United Kingdom: Young Women "Complacent Over HIV"
January 29, 2007
In a recently released survey of 1,064 UK women ages 16-30, seven in 10 reported they were at no HIV risk. Ninety-two percent said they did not think it was important to carry a condom when heading out for a night on the town. Carrying a condom is a man's responsibility, 14 percent of respondents said.
The poll was commissioned by MTV UK and The Body Shop to support "Spray to Change Attitudes," their joint advertising campaign aimed at preventing HIV infections among youths. It is also a fundraising campaign for the Staying Alive Foundation, a multimedia global youth HIV prevention coalition of private, nonprofit, national, and international health agencies.
In the survey, two-thirds of respondents believed carrying a condom would ruin their chances of having sex. One in 10 believed carrying a condom signaled they were "easy" and promiscuous. When talking about their sex life with friends, 47 percent would not broach the topic of condoms. Only 32 percent believed asking about their partner's sexual history was a priority. And seven in 10 women would be embarrassed if a condom fell out of their handbag in the women's restroom.
"It's worrying that so many young women don't think they are at risk from HIV and think it is somebody else's problem -- such as those in developing countries, homosexuals or drug users," said Chris Davis, global campaigns manager for The Body Shop. "In fact, figures show that HIV infections are spreading fast among girls and women in major cities of the developed world too."

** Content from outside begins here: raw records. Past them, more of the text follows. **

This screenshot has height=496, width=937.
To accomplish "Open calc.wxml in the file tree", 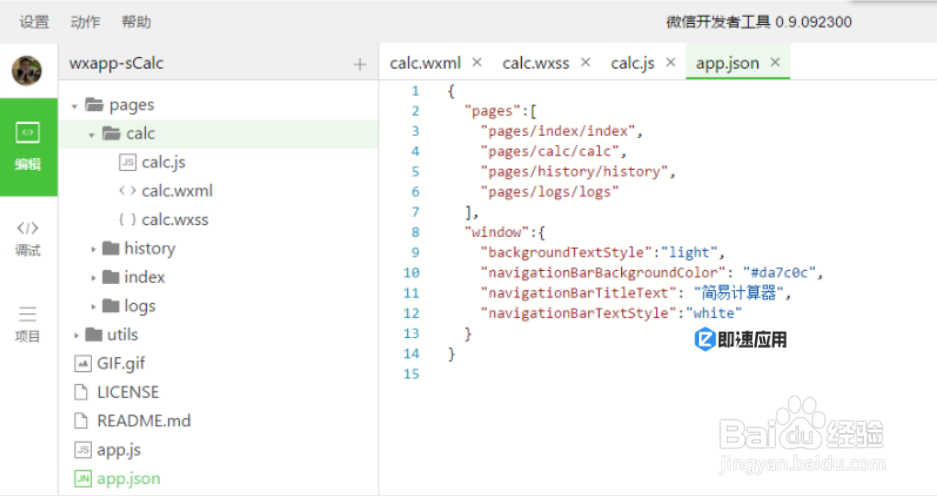I will [x=177, y=191].

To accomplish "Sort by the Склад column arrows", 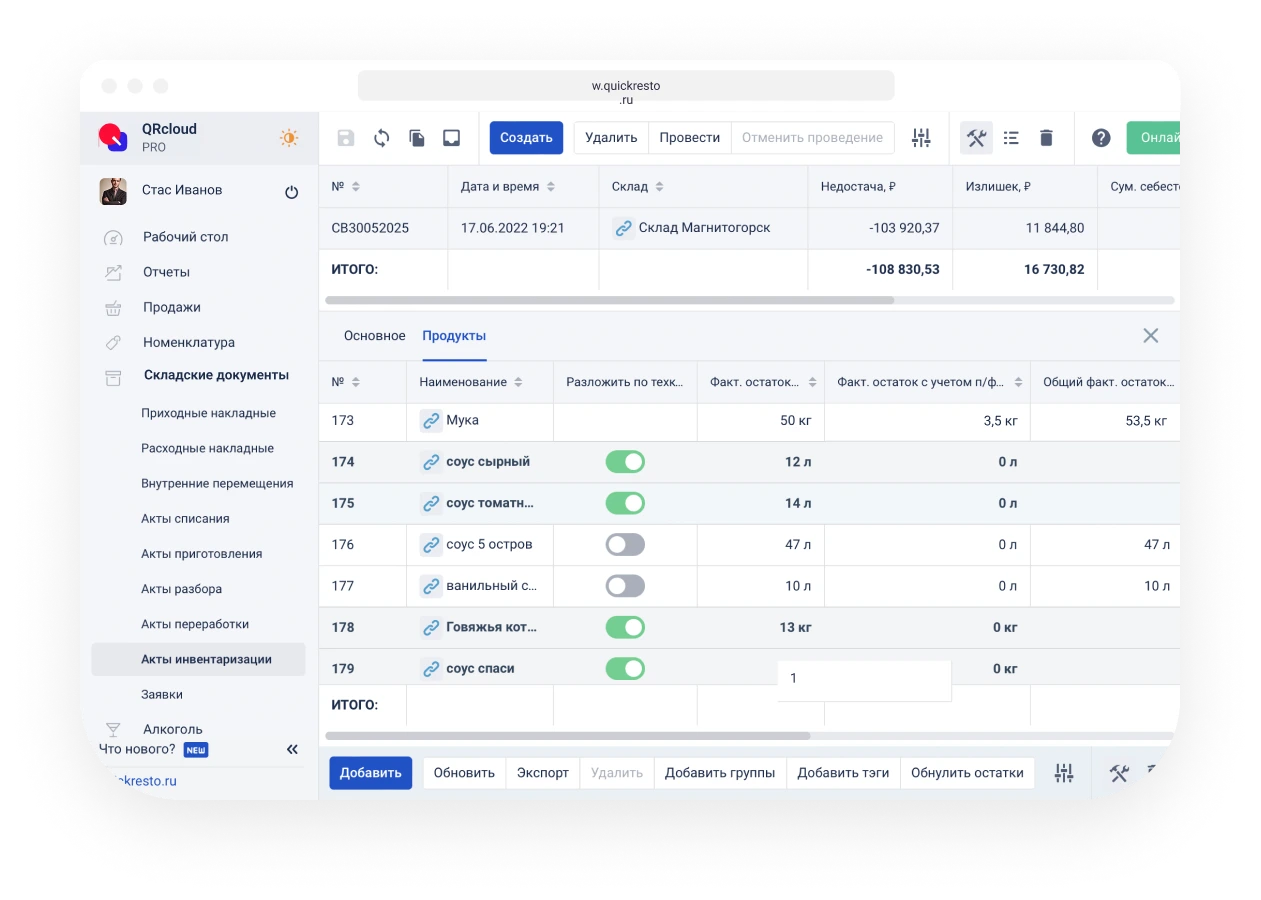I will point(659,187).
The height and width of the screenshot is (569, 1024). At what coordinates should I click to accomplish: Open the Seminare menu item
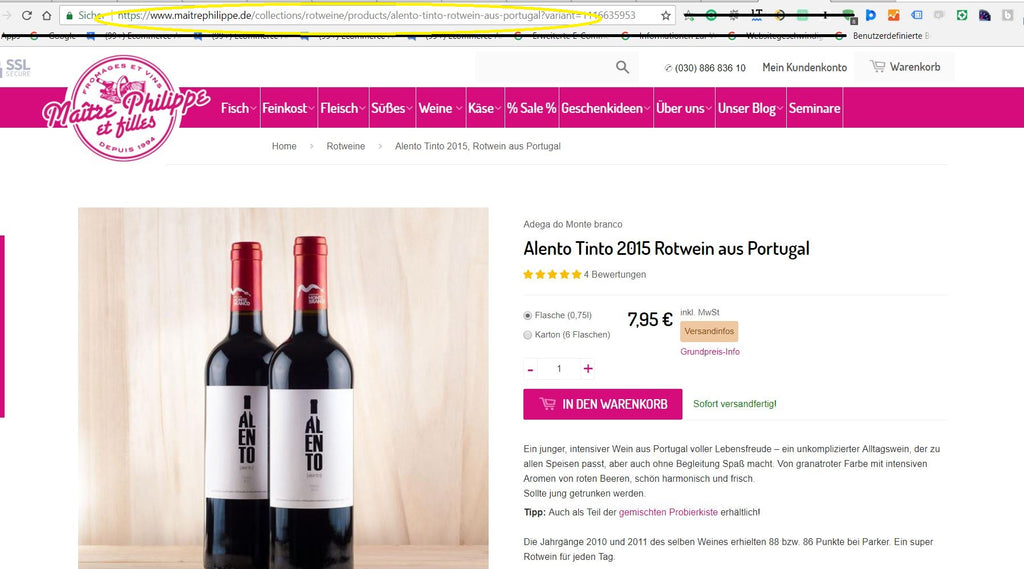pyautogui.click(x=814, y=108)
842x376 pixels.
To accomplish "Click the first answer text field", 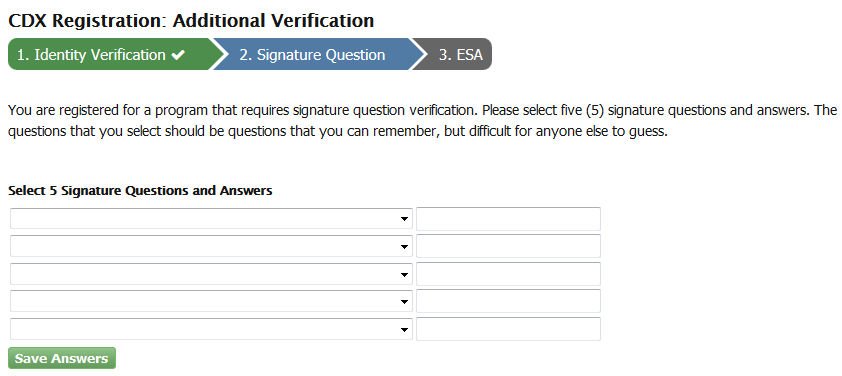I will coord(508,219).
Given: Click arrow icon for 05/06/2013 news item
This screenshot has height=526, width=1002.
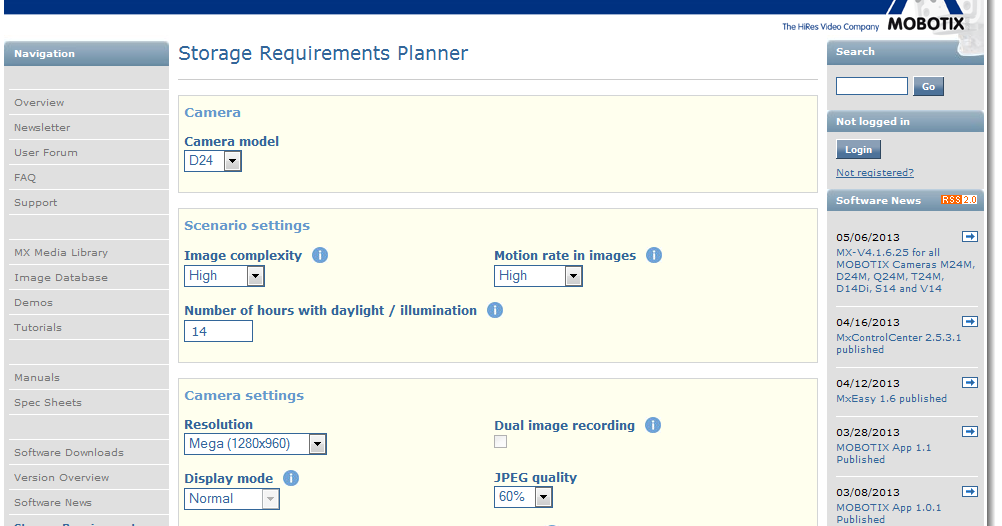Looking at the screenshot, I should click(x=969, y=236).
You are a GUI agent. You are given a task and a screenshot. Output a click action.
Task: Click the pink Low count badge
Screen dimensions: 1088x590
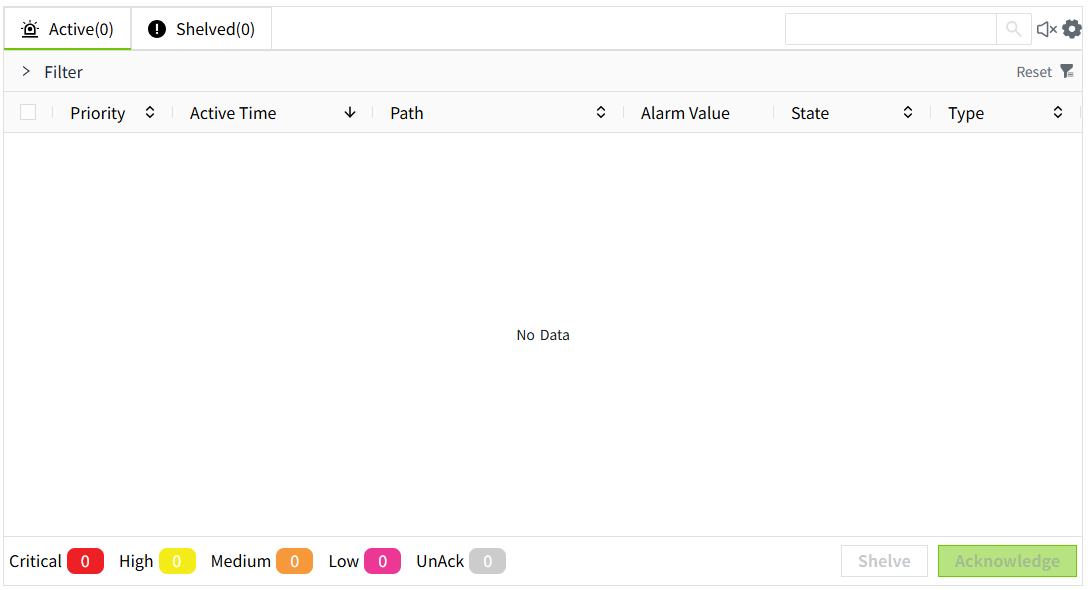[382, 561]
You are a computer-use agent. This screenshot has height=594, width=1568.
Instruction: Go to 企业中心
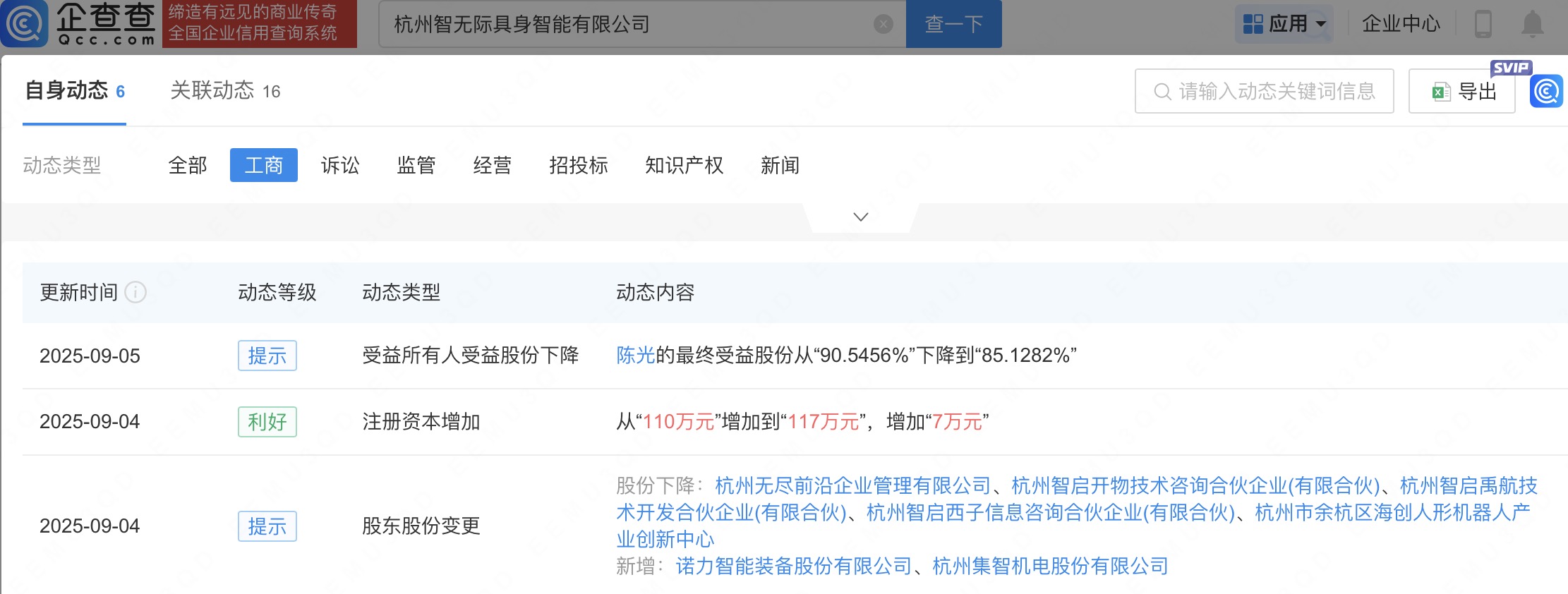coord(1400,24)
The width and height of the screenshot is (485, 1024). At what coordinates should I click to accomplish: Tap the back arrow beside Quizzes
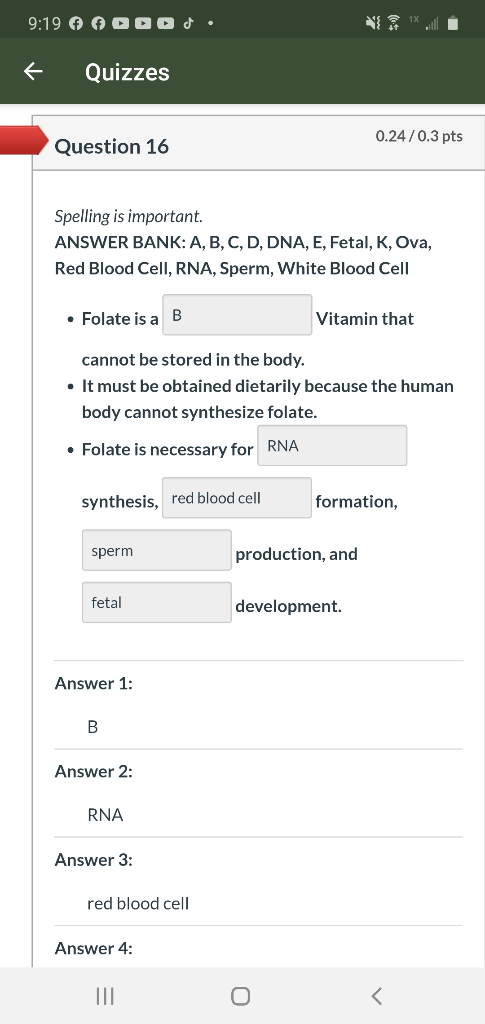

"It is vital that sexually active women carry condoms and take responsibility for protecting themselves, especially as they are at a greater risk of getting HIV than men through heterosexual sex," said Lisa Power of the HIV charity Terrence Higgins Trust.
This article was provided by CDC National Prevention Information Network. It is a part of the publication CDC HIV/Hepatitis/STD/TB Prevention News Update.